With Thanksgiving just around the corner, along with the potential hatching of our incubated chicken eggs this weekend, Emma and I have been perusing our favorite hatchery, Murray McMurray, for ideas and inspiration on expanding our flock next spring. With all of the turkey talk going on, we naturally checked out their turkey selection (fun fact: Baby turkeys are known as poults), and boy did we get excited. It’s looking like next Thanksgiving we just may sit down to a feast of pasture raised heritage turkey!

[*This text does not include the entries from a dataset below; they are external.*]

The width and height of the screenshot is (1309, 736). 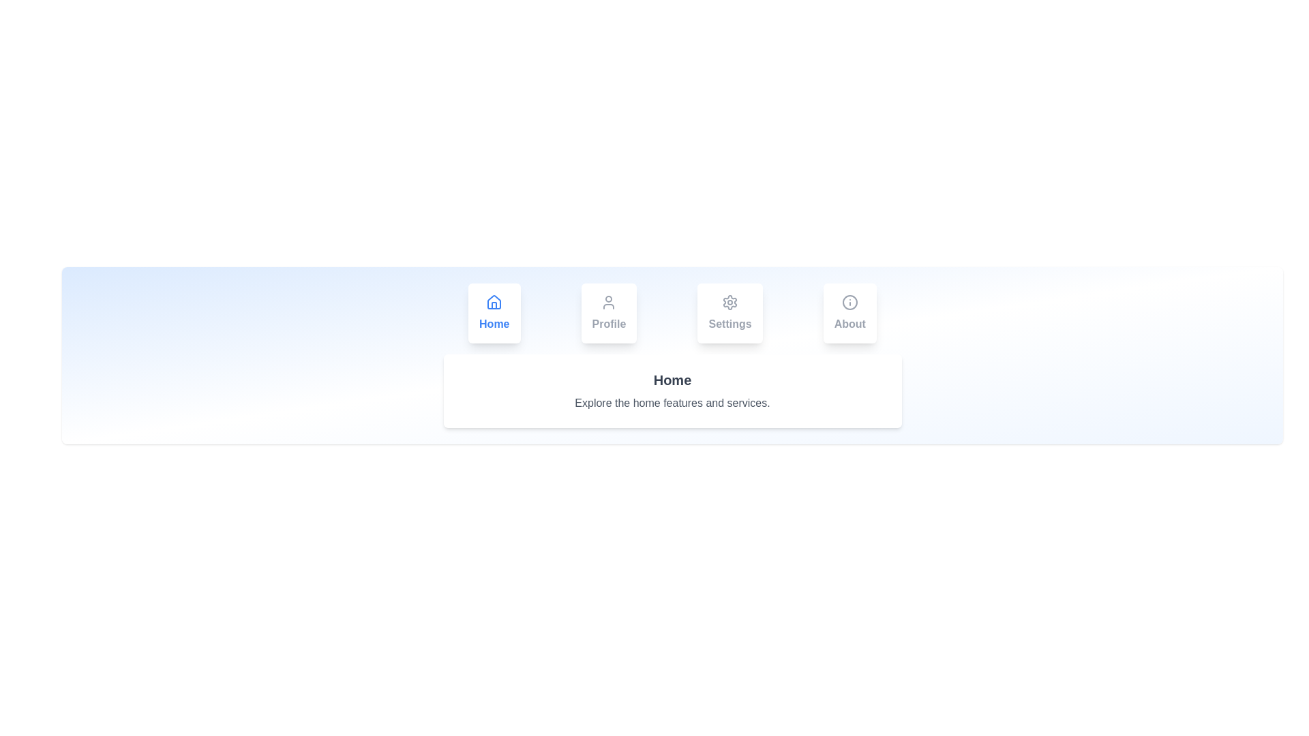 I want to click on the Settings tab to switch content, so click(x=729, y=313).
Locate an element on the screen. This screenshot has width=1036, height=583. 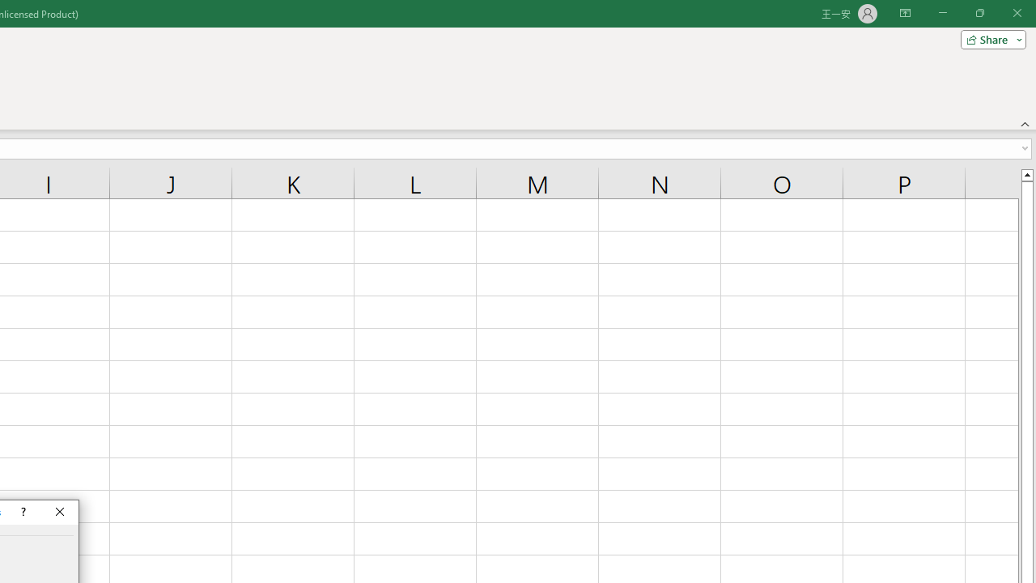
'Context help' is located at coordinates (22, 512).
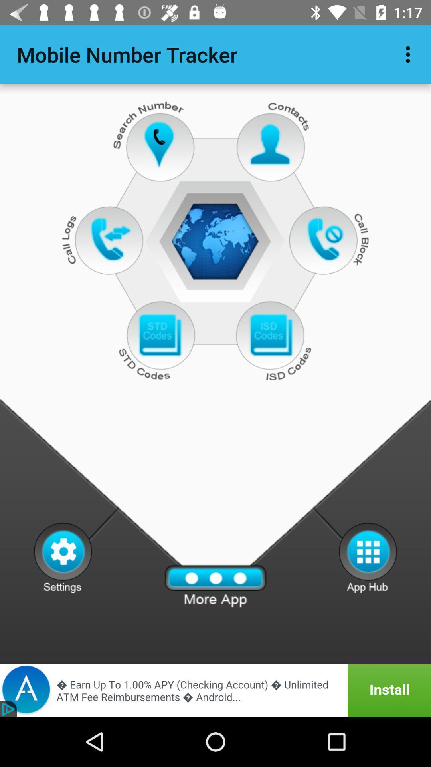 The image size is (431, 767). What do you see at coordinates (216, 586) in the screenshot?
I see `more apps` at bounding box center [216, 586].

One reason we were so impressed with turkeys as livestock is their size. As you probably are aware by now, having bought your Thanksgiving turkey already, they can reach considerable size. Dressed out, a turkey can be over 20 pounds, and easily 15. Compare this to a 4-5 pound broiler chicken and it’s pretty exciting.
Turkeys are also native to North America, and as such are well adapted to our climate and habitats. Wild turkeys are very successful in our area, foraging among mature woodlands, old fields, crop fields, and pastures. I can see turkeys (fun fact: a group of turkeys is called a rafter) fitting in nicely in a restoration agriculture/silvopasture system grazing among fruit trees, sunchokes, and berries.
It takes about 4-5 months to produce an eating size turkey. Heritage breeds take longer, and put on weight slower, but they make up for it with their hardiness, ability to breed and raise young, and beautiful plumage. We’ll definitely go with heritage birds when we order poults next spring, but it will be hard deciding on which breeds to choose!!